Par Mes Elsa Sacksick et Lucie Montanari (Adden)
A l’image de toutes les libertés fondamentales, la liberté du commerce et de l’industrie connaît des limites pouvant être établies par le pouvoir règlementaire. Tel est le cas du commerçant devant respecter des prescriptions concernant ses enseignes, pré-enseignes et la publicité.
La publicité, au sens du Code de l’environnement, correspond à «toute inscription, forme ou image, destinée à informer le public ou à attirer son attention» ainsi que les dispositifs dont le principal objet est de les recevoir (article L. 581-3 1° du Code de l’environnement). Les enseignes consistent en «toute inscription, forme ou image apposée sur un immeuble et relative à une activité qui s’y exerce» et les pré-enseignes en «toute inscription, forme ou image indiquant la proximité d’un immeuble où s’exerce une activité déterminée» (article L. 581-3, 2° et 3° du Code de l’environnement).
Ces prescriptions font l’objet d’un partage de compétence entre le préfet et les autorités locales.
Fixées par le Règlement national de publicité, les prescriptions applicables à la publicité, aux enseignes et pré-enseignes ont été réformées par la loi n° 2010-788 du 12 juillet 2010, dite loi Grenelle II, applicable depuis le 1er juillet 2012. Un Règlement national de publicité est intégré dans le Code de l’environnement. Il peut être relayé localement et plus restrictivement dans un règlement local de publicité. Par ce règlement, le maire ou le président de l’établissement public local peut fixer les conditions d’installation des enseignes, pré-enseignes et de la publicité ainsi que de la publicité et des enseignes lumineuses (article L. 581-14 du Code de l’environnement).
Toutefois, ce transfert n’a été que partiel puisque le préfet est demeuré l’autorité de police de la publicité (article L. 581-14-2 du Code de l’environnement). Par exception, si la commune était couverte par un règlement local de publicité, municipal ou intercommunal, le maire, ou le cas échéant le président de l’établissement public de coopération intercommunal, était compétent de sorte que le préfet ne conservait qu’un pouvoir de substitution en cas de carence.
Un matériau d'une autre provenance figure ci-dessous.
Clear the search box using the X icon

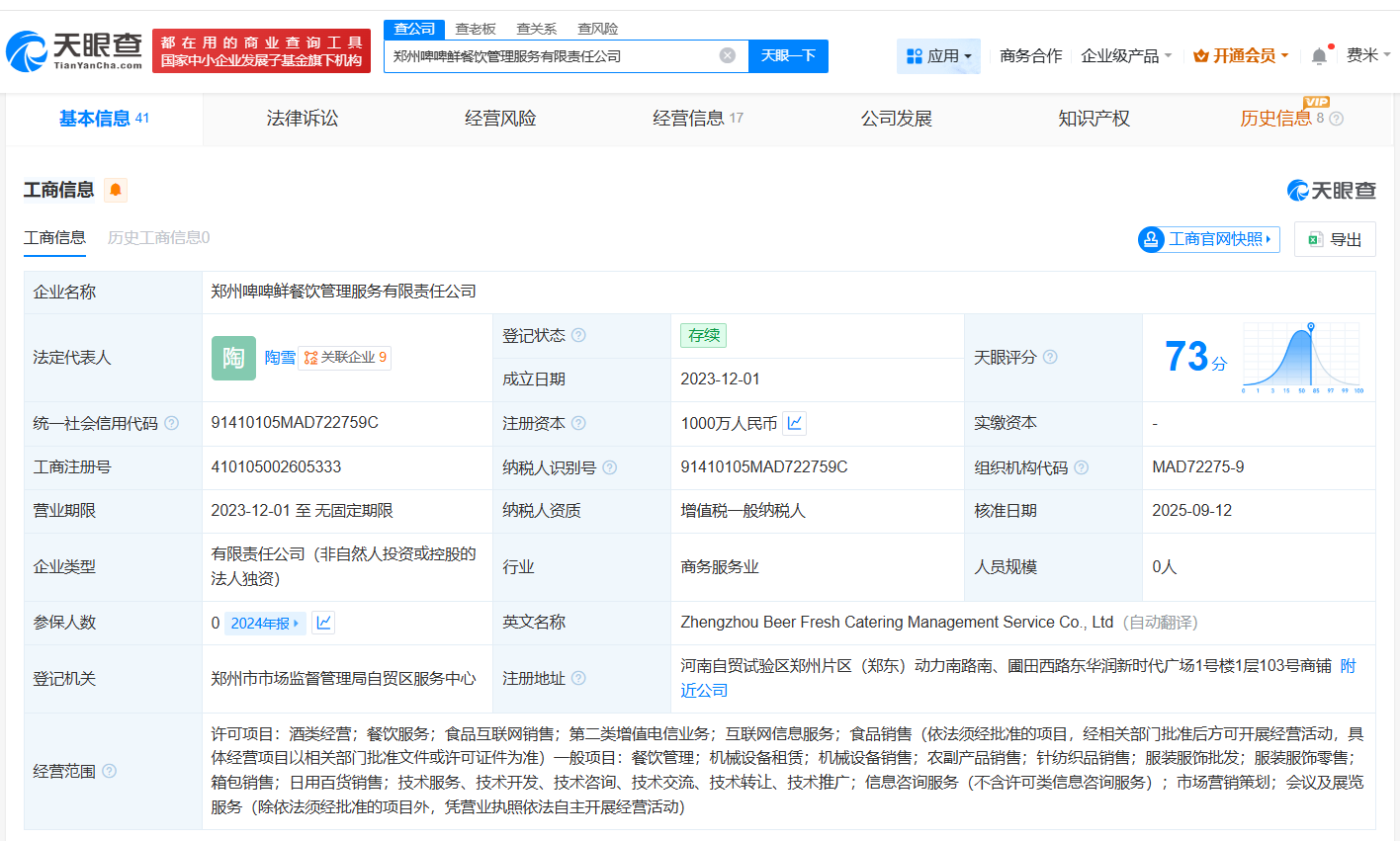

La loi n° 2021-1104 du 22 août 2021 portant lutte contre le réchauffement climatique et résilience face à ses effets, dite «Climat» vient généraliser le transfert de la compétence de la police de la publicité au profit du maire (1).
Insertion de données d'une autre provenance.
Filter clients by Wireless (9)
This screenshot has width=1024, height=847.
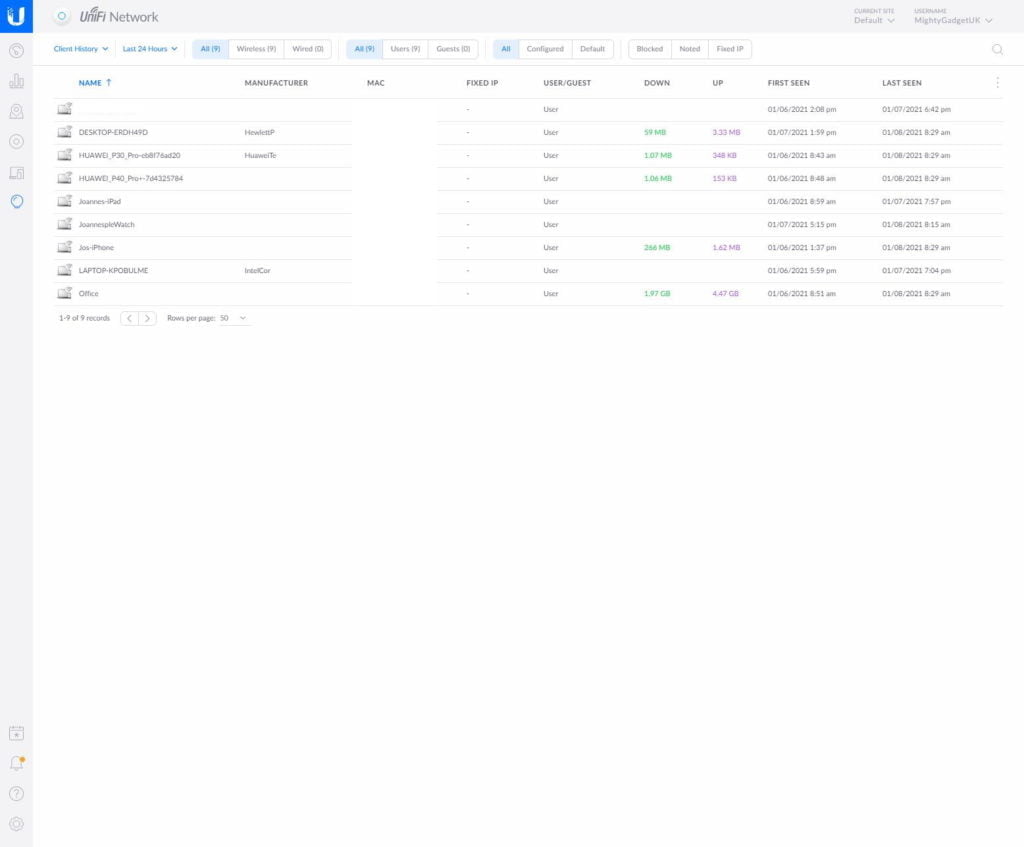[256, 49]
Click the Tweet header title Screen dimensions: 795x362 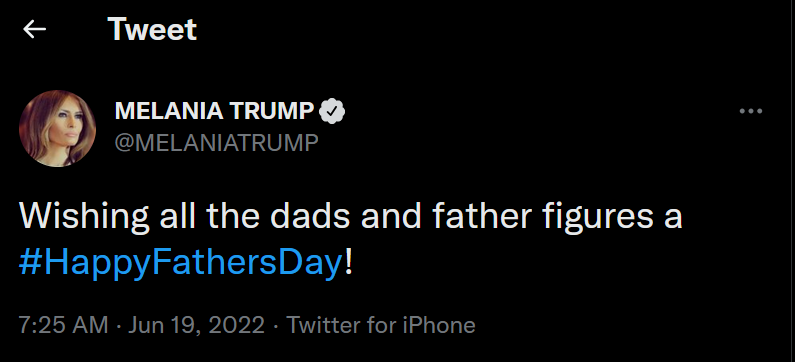click(152, 29)
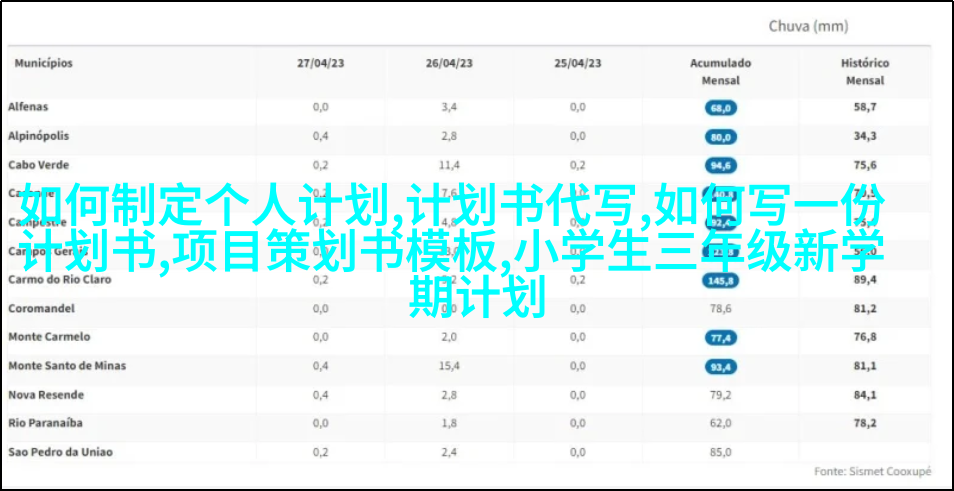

Cette décentralisation n’entrera en vigueur qu’au 1er janvier 2024, sous réserve qu’une compensation financière soit votée par la loi de finance au titre de l’article 72-2 de la Constitution.
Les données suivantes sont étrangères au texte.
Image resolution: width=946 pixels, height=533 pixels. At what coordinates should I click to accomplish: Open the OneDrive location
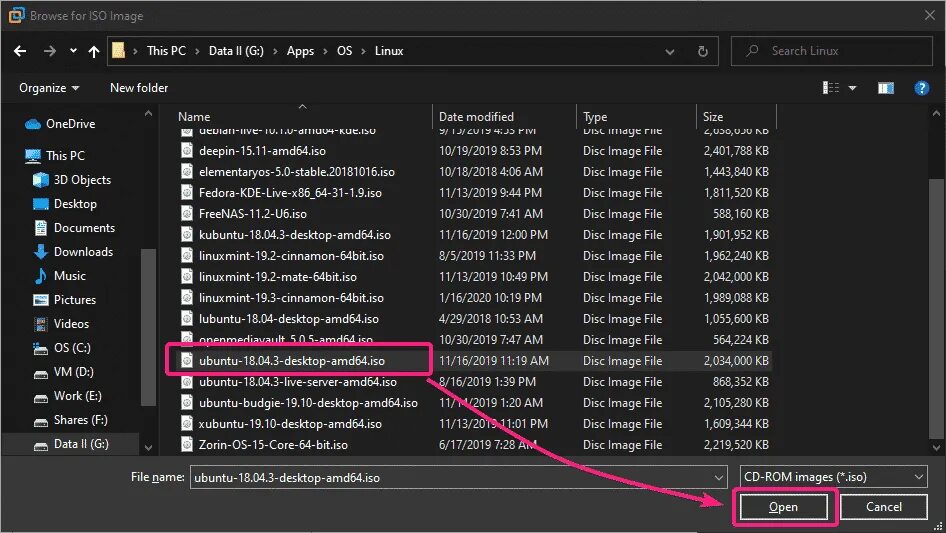pyautogui.click(x=70, y=124)
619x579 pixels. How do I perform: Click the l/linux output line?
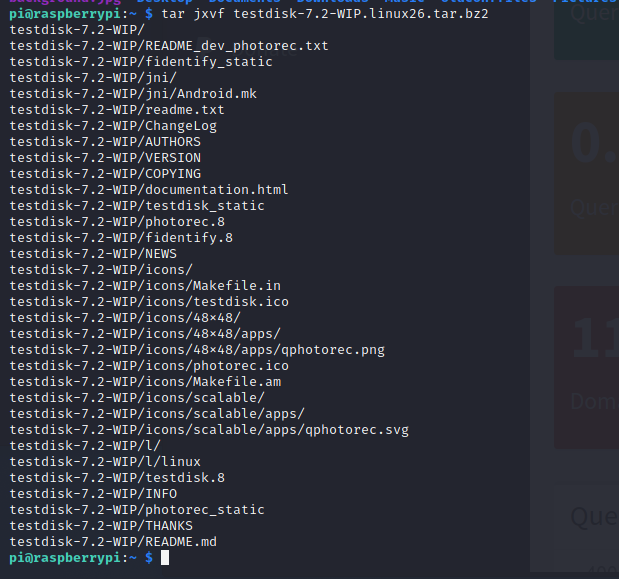click(x=105, y=462)
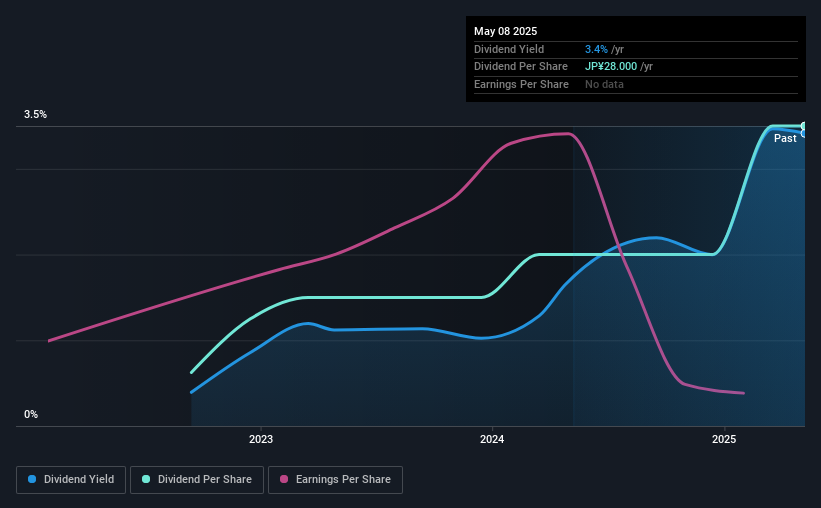Click the teal Dividend Per Share legend dot
The image size is (821, 508).
pos(146,479)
Décentralisation du pouvoir de police de la publicité
Il résulte du nouvel article L. 581-3-1 du Code de l’environnement que le maire exerce, au nom de la commune, la police de la publicité.
En cas de PLUi (et RLPi), ou d’une commune qui comprend moins de 3 500 habitants, alors le président de l’établissement public de coopération intercommunale bénéficie du transfert des pouvoirs de police en matière de publicité (article L.5211-9-2 du CGCT).
A titre transitoire, et dans les six mois de l’entrée en vigueur de l’article 17 de la loi, c’est-à-dire jusqu’au 31 juillet 2024, l’établissement public de coopération intercommunal compétent peut s’opposer au transfert et le maire peut, jusqu’à un mois après la fi n du délai précité soit avant le 1er septembre 2024, renoncer au transfert de plein droit. En outre, le renvoi à l’article L. 5211-9-2 du Code général des collectivités territoriales (Cgct) ouvre aux maires une faculté de s’opposer au transfert de compétence au bénéfice de l’établissement public de coopération intercommunal, cette opposition n’affecte pas les autres membres de l’établissement public. On retrouve ici le dispositif mis en place lors de l’instauration du principe du caractère intercommunal du PLU.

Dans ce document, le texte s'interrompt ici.